The idea for We Move Together came to Fritsch and McGuire in 2017 when the pair were discussing books they were reading to their young children. Both Fritsch and McGuire lamented the difficulty they were having finding books taking up disability in ways relatable to children and, more generally, to the broader communities to which they belong.
“At the time, most books we encountered did not include diverse disabled characters or engage with disability as a social justice issue. The books we found were more about how sad or tragic disability is, depicting disability solely as a medical issue, or as a problem experienced by one individual,” says Fritsch. “Our frustration fueled our desire to create something better.”
Fritsch and McGuire had an abstract sense of what the book might look like and invited Trejos to collaborate.
“We didn’t want a book that told the reader what to think or that didactically presented a lexicon. We wanted to create a book that provoked the reader to look at the world differently and that would generate conversation and questions,” Fritsch says.
As Trejos began mocking up image ideas for the first draft, the group realized that much of the nuance of the story could be told through the illustrations rather than within the text, leading to simpler sentences. And by including a kid-friendly glossary at the back, the trio could further unpack some of the complexity contained in the illustrations.
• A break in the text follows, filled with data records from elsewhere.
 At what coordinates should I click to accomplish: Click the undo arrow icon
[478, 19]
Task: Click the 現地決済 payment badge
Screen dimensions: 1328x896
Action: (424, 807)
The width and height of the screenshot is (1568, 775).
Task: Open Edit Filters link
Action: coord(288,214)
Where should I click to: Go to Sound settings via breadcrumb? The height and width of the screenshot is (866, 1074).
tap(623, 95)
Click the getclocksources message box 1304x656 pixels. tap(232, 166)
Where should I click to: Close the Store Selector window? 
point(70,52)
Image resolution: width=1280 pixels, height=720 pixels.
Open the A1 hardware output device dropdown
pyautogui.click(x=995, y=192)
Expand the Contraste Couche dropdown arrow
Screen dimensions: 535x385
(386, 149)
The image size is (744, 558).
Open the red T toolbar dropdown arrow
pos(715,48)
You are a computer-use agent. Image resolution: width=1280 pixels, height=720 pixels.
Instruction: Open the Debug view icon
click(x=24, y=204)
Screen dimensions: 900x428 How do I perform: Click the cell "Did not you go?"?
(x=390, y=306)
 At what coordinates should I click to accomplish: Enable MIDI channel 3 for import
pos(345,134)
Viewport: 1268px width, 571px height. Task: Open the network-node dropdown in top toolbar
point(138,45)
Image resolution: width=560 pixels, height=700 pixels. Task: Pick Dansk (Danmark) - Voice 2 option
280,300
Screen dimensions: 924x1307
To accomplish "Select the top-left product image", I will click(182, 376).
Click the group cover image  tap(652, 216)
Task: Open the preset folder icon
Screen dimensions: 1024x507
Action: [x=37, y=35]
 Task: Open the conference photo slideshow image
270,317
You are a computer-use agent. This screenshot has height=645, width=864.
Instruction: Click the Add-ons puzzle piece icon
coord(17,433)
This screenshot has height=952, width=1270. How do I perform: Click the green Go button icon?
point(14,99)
“The glossary gives readers some vocabulary and background information related to the themes of the book, like interdependence, community, conflict, and accessibility. It also introduces the reader to real-life disabled activists and artists who are challenging inaccessibility and ableism,” Fritsch explains.
Their formula is paying dividends, as they have already received a very enthusiastic response to We Move Together.
“Overall, it’s been phenomenal,” says Fritsch. “People really identify with the book, its message, and illustrations. Everyone we have spoken with has been overjoyed – in person and on social media. For example, Sarah Jama, co-founder of the Disability Justice Network of Ontario has said that she wishes she could have had this book when she was a kid. Syrus Marcus Ware, co-founder of Black Lives Matter Canada has called it ‘essential reading for all bookshelves.’ Lydia Brown, an autistic disability justice advocate, said the book serves as ‘a love letter to the next generation of disabled kids.’”
“And in many ways it really is a love letter,” Fritsch says. “This book has been made possible through our connection to disability communities that have given us care, love, and support. The book is one way for us to give back.”